Retype each record below word for word, pictures excluded.

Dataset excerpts
▶
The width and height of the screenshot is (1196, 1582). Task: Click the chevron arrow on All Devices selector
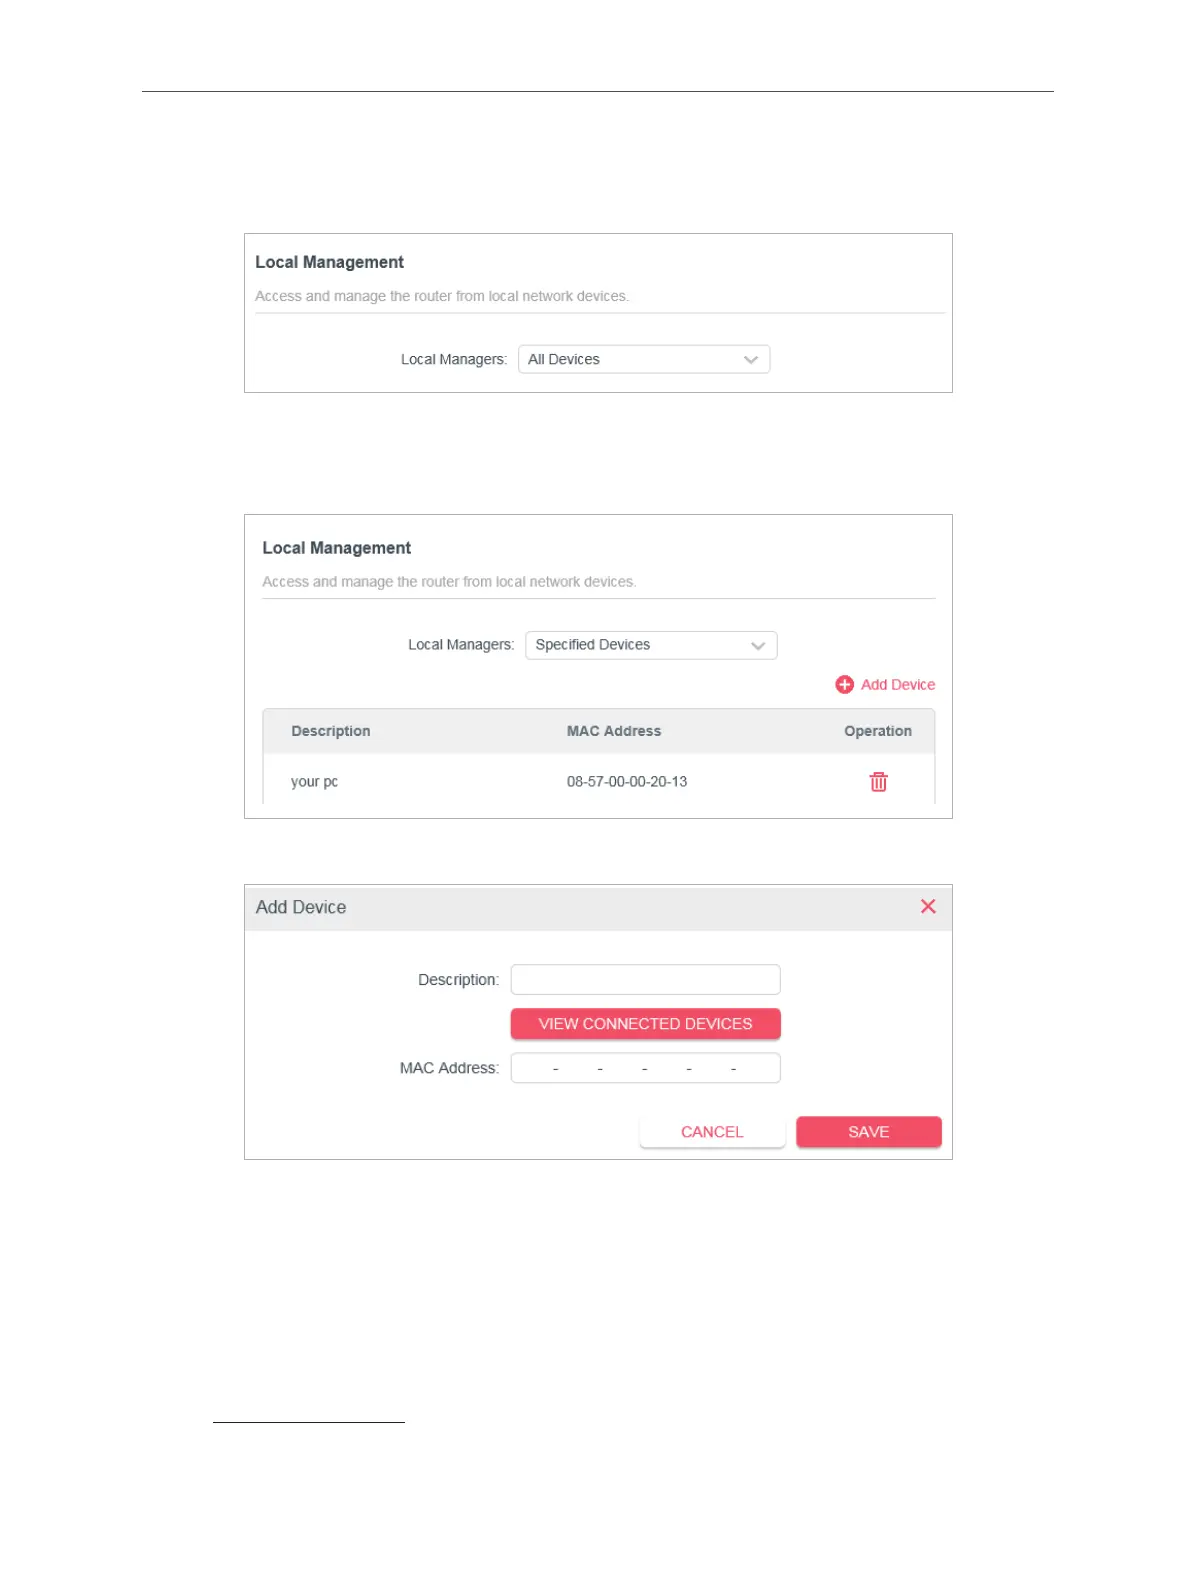coord(751,360)
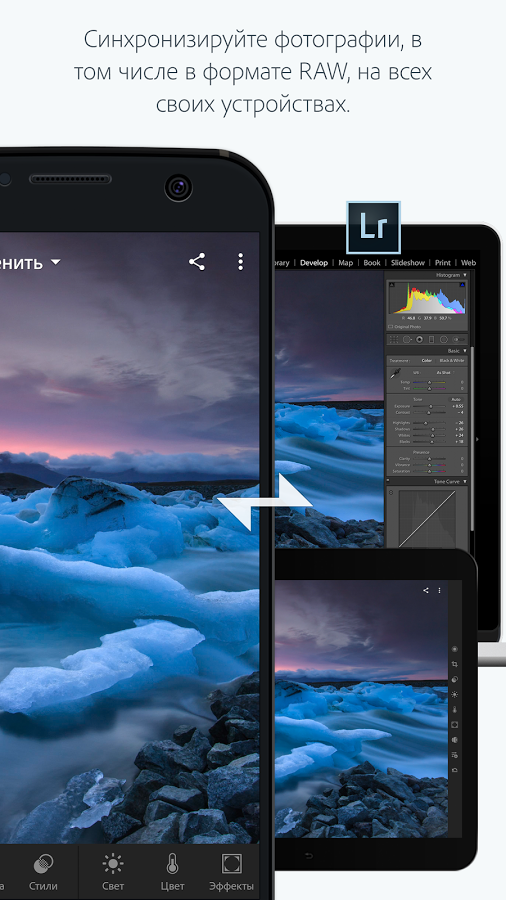Open the phone's three-dot overflow menu
506x900 pixels.
(x=240, y=262)
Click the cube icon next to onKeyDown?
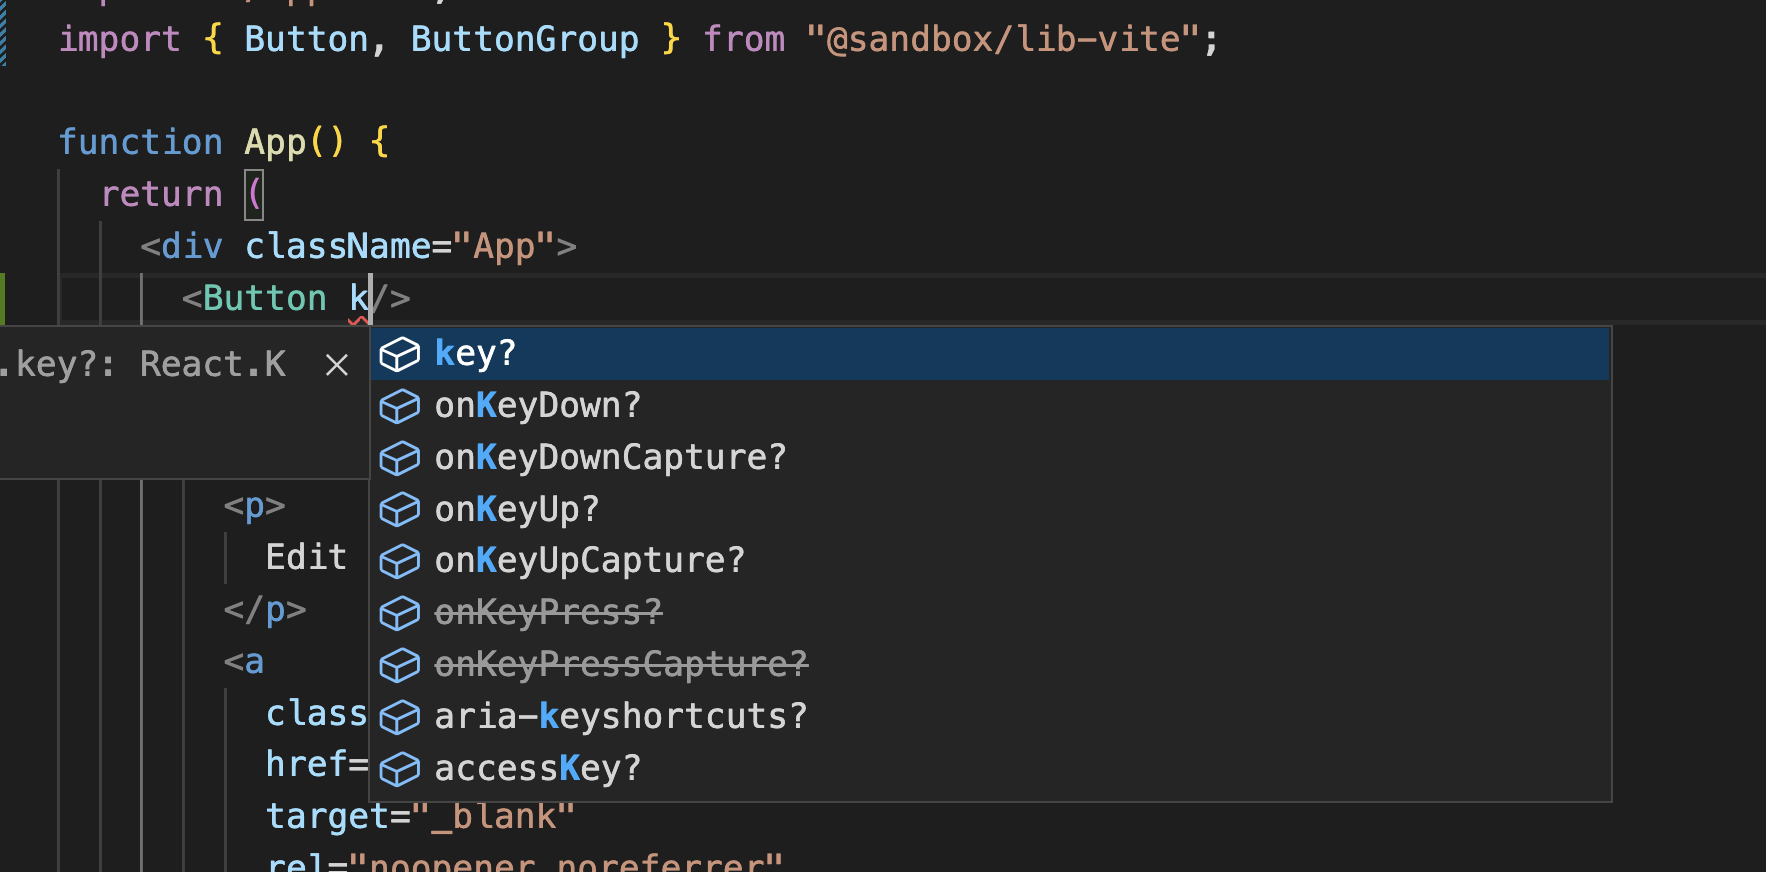Screen dimensions: 1766x872 click(400, 405)
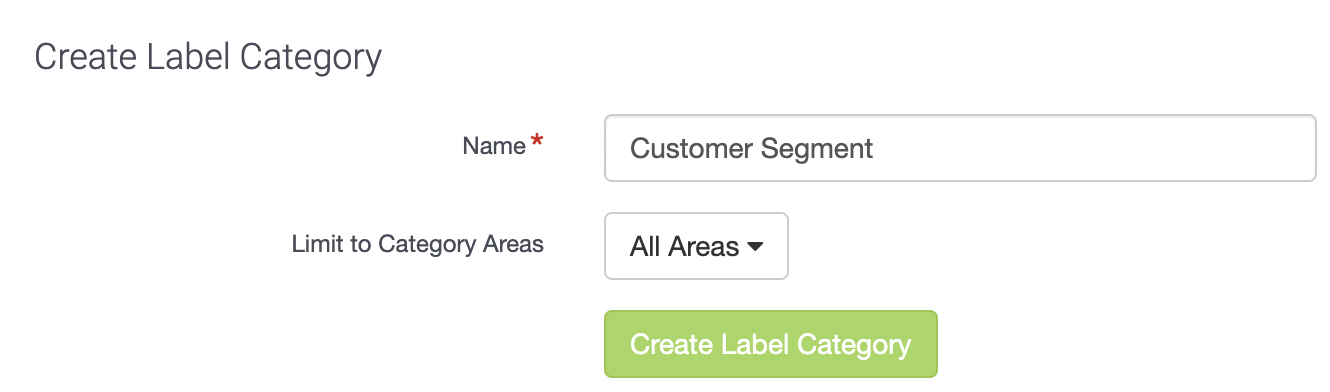Click the Limit to Category Areas label
Image resolution: width=1330 pixels, height=392 pixels.
coord(418,244)
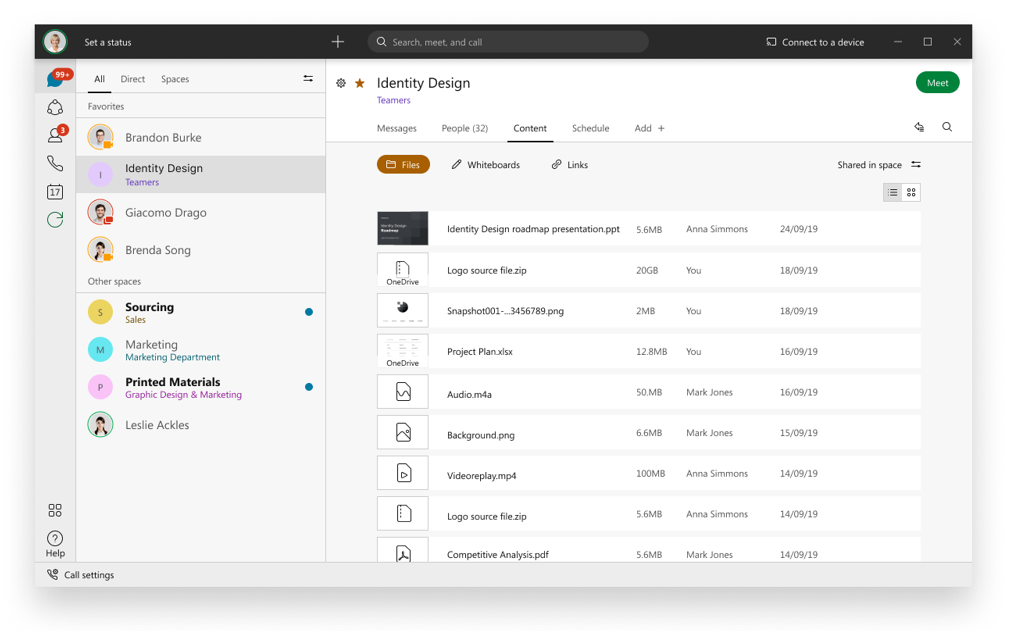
◀
- Reply to the task -
The width and height of the screenshot is (1196, 1582). Task: Click the chevron arrow on All Devices selector
coord(751,360)
Open the phone's three-dot overflow menu
506x900 pixels.
(x=240, y=262)
Click the cube icon next to onKeyDown?
Screen dimensions: 1766x872 click(400, 405)
Click the Limit to Category Areas label
Image resolution: width=1330 pixels, height=392 pixels.
coord(418,244)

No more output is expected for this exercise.